Visegrád Four: No new nuclear regulations

World

A meeting of Visegrád Four (Hungary, Czech Republic, Poland, Slovakia) leaders is currently taking place in Budapest, with yesterday’s primary headline-grabber the quartet’s consensus in a stand against proposed changes to European Commission nuclear safety regulations.

Said new regulations were an EC response to the Fukushima Nuclear Power Plant disaster of 2011 and include mandatory guidelines for stress testing, regular reviews, provision of emergency centers, and national assessment of disaster scenarios.

“I welcome the joint strategy of the Visegrád Four,” stated Slovak Prime Minister Robert Fico at the summit. “We cannot imagine the EC accepting major powers in the sphere of nuclear safety.
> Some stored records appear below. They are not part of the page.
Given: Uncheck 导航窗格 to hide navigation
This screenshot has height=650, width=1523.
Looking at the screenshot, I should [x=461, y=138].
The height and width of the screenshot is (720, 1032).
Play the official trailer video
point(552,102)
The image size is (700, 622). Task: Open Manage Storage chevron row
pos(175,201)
This is part of national sovereignty and it belongs to relevant international institutions.”

Fico went continued along the same lines, saying that “We respect countries that do not use the atom [, and] we expect the countries that do not use nuclear energy to respect those who do.”
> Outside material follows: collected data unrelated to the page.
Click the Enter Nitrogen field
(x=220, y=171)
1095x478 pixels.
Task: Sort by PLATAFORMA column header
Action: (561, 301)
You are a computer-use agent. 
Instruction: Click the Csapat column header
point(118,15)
Prime Minister Viktor Orbán explained in brief to local media after the talks yesterday that “We expect the European Union to help rather than hinder the increase of nuclear capacity in central Europe … This area must not be over-regulated and the issue of state aid for energy investments should also be reviewed, because we think that nuclear energy is being discriminated against here.”

Orbán had made a point of touting a “stronger alliance … most notably in the field of nuclear energy” between Hungary and Britain, another EU member state against further regulation of the industry, when visiting with Prime Minister David Cameron in London last week.

Dana Drábová of the Czech Republic’s Nuclear Safety Office (SUJB) called the proposed amendment “premature” and current EC regulations “sufficient.”